荷物は、荷台やタンデムシートに固定するのが一般的です

 積載物は荷台やタンデムシートに固定するのが一般的で、荷物をそのままロープで結ぶのではなくバイク用のシートバックを使用すると安心安全と言えます。左右前後の4か所をベルトで固定するタイプやシートの下からベルトを通して荷物とシートを一周して確実に固定するタイプがあります。バックルで固定するため長さ調整もでき、荷物に程よいテンションがかかることで段差などでゆるむ心配もありません。

 この他にもトップケースやサイドケースを装着し、中に荷物を入れるといった方法もありますが、荷物が多くなるにつれてケースの上にも積載して走行することも珍しくはありません。そのような場合はツーリングネットとよばれるゴム素材のネットを使用し、荷物全体を覆って固定するといった方法もおすすめです。細かな荷物はケースの中に入れ、大きなバックをケース上部にゴムネットで固定する方法であれば、より多くの荷物を積載することが可能となります。
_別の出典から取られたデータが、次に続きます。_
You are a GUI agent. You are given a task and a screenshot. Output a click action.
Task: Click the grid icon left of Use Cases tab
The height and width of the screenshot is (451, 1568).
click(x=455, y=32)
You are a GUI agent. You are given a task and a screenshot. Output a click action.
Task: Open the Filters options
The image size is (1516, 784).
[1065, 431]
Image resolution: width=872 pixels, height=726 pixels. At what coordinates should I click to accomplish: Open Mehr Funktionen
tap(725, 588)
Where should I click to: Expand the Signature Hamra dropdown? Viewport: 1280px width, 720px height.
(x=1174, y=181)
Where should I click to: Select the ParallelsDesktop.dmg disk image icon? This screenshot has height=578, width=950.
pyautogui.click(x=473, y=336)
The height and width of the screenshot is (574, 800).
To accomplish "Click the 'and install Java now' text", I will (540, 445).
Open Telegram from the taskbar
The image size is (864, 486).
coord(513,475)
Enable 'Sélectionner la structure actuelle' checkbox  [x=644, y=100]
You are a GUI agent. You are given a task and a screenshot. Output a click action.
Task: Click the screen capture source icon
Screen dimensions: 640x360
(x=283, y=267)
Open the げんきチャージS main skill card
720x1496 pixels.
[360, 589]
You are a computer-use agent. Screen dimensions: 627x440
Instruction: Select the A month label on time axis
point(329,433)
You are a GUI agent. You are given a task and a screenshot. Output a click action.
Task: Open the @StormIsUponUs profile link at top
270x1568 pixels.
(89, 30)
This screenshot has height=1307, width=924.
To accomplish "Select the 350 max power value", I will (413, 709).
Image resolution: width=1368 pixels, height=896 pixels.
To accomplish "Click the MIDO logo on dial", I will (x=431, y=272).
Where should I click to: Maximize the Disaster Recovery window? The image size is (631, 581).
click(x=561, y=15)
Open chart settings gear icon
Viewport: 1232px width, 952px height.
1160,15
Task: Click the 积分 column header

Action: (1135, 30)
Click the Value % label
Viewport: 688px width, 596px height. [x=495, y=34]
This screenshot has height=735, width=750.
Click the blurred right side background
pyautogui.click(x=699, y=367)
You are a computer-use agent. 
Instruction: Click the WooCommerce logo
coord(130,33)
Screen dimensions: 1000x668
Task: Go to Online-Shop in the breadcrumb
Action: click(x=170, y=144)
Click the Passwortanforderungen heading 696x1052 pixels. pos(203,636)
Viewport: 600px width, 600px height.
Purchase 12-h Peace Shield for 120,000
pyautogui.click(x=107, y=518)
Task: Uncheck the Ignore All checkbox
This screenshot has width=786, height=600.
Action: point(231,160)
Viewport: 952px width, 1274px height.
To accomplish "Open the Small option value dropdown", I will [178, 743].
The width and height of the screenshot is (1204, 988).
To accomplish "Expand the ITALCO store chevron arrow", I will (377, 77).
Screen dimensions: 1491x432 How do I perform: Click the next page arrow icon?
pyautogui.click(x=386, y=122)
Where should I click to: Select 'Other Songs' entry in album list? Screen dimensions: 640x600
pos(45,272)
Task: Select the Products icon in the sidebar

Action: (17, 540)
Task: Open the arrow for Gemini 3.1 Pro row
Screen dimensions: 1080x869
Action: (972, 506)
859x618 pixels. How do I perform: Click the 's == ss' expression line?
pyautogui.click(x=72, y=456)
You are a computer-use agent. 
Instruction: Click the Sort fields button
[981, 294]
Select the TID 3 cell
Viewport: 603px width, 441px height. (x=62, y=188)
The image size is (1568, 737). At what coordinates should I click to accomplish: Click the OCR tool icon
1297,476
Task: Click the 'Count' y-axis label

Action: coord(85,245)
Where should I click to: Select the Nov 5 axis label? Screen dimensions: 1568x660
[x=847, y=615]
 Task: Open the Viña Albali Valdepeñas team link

 ちなみに、走行中に積載物を落下させ他の車両に被害や危険性を与えてしまった場合は「転落積載物等危険防止措置義務違反」に該当し、違反点数1点・二輪車は反則金6000円、原付は反則金5000円が科せられることになります。また、実際の被害が起きていない場合でも「転落等防止措置義務違反」に該当し、同様の罰則が科せられることになります。

※ ※ ※

 バイクであっても2mの高さまで荷物を積むことができることに驚いた人も多いのではないでしょうか?道交法の範囲とはいえ、バランスが命のバイクにとっては転倒のリスクがあることも理解しておかなければなりません。自作の大型キャリアを搭載したバイクや前後左右に荷物満載のバイクを見かけることもあり、一緒に走行しているこちら側がヒヤヒヤするといった意見もあるようです。ツーリングに出かける際は、荷物は最小限に確実に固定することを心がけてみてはいかがでしょうか。